José Ángel era un alumno que no daba muestra de padecer algún tipo de alteración psicológica, por lo que nunca alertó a sus profesores o compañeros de clase de alguna conducta que, por lo menos, diera indicios de lo que pretendía hacer; al contrario, obtenía excelentes calificaciones y su comportamiento estaba en los parámetros de la “normalidad”. Seguramente las investigaciones llevarán a conocer más de la vida familiar que compartía con sus abuelos.

Esto nos hace recordar que, hace dos años también en el norte del país, ocurrió un incidente similar, en esa ocasión en Monterrey, Nuevo León, donde un joven estudiante de secundaria con 15 años de edad, privó de la vida a una profesora y lesionó de gravedad a un grupo de compañeros; aunque es un caso similar, la diferencia es la notoria corta edad con que contaba el agresor en esta última ocasión, ya que fue un niño de tan solo 11 años. Como sociedad, esto debe encendernos la alerta que nos coloque frente a la atención de este tipo de hechos, ya que socialmente, si no se atienden, siempre se puede estar en peores circunstancias.

Está claro que lo sucedido en Torreón, Coahuila, es producto de la descomposición social que vive nuestro país y que se ha acumulado a lo largo de cuando menos dos décadas.

Es lamentable que México sea alcanzado por este tipo de hechos altamente sensibles, porque se originan sin duda alguna desde el seno familiar.
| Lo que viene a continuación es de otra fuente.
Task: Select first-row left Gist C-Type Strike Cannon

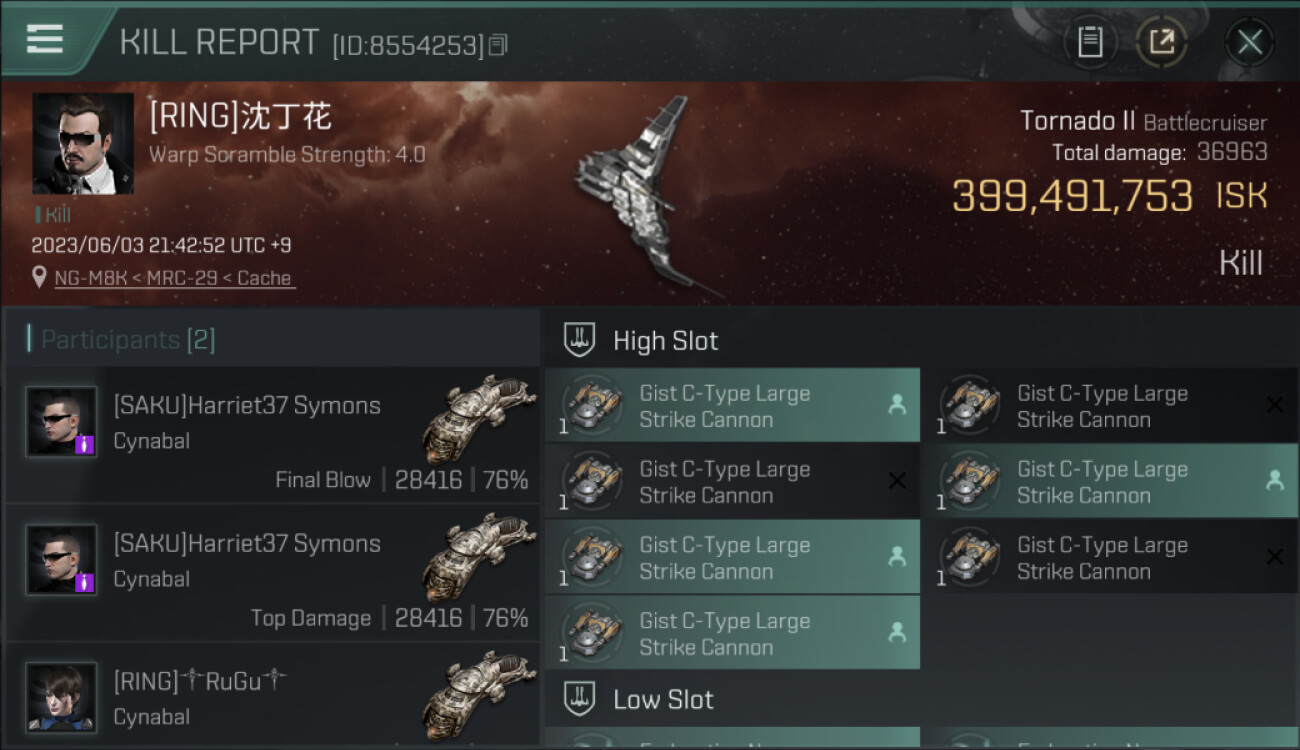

Es urgente implementar políticas públicas que se involucren más en el proceso formativo de sus educandos.

Hoy, no solo se puede apostar a los valores que se generen al interior de las familias, el Estado es responsable de inculcar entre los estudiantes las reglas que socialmente deben de aplicarse y cumplirse a cabalidad, cuando se alcanza la edad adulta.

Algunos recordamos que muchas generaciones fuimos orientados y educados en una práctica de convivencia social, donde la civilidad se hacía patente. Era común escuchar la orientación del personal docente de las diferentes escuelas, quienes, al tener contacto por más de seis horas, todos los días, con niños y jóvenes durante el proceso educativo, se convertían en un segundo hogar.
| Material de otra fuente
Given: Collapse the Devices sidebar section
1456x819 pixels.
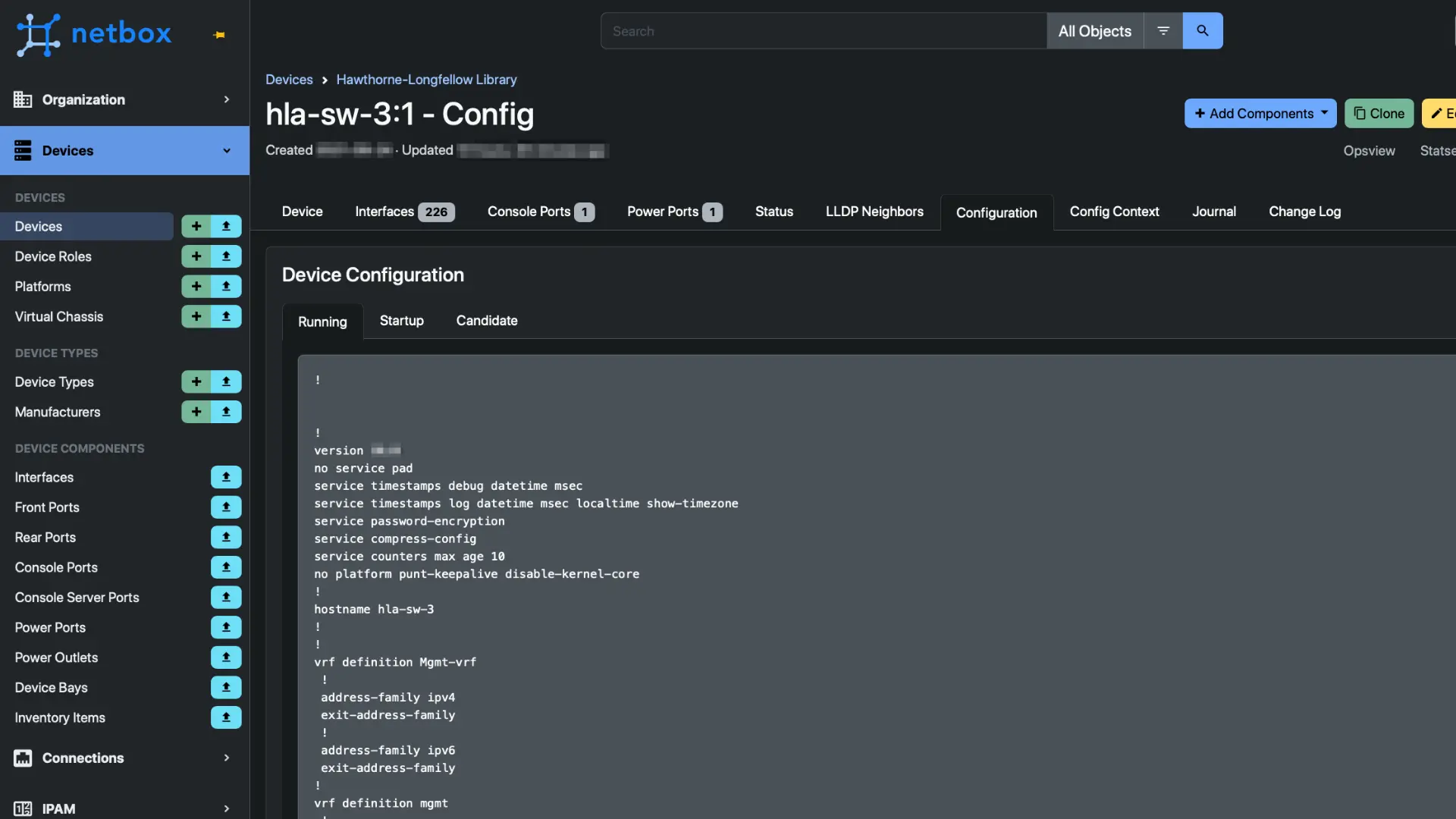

Hoy, el civismo fue prácticamente borrado de los programas educativos, incluso la práctica de honrar a nuestros símbolos patrios es cada vez menos recurrente. La libertad que se otorga a menores de edad puede resultar catastrófica, si no es supervisada y tutelada por los mayores.

Habría que reflexionar que los propios padres de familia de ese plantel educativo formalizaron una solicitud ante la propia escuela para que las mochilas de sus hijos no fueran revisadas. La única forma de perfeccionar nuestra estructura social es con la participación en conjunto de la sociedad y el personal docente es una extensión de nuestras propias familias.

El menor agresor jamás reconoció la autoridad de la profesora, a la que finalmente asesinó. Nuestra obligación es orientar a nuestros niños y jóvenes a respetar a la autoridad en cualquier ámbito social. El respeto a la autoridad que se inculca desde temprana edad y permite una convivencia socialmente sana a la hora de entender el rol que nos corresponde a cada uno.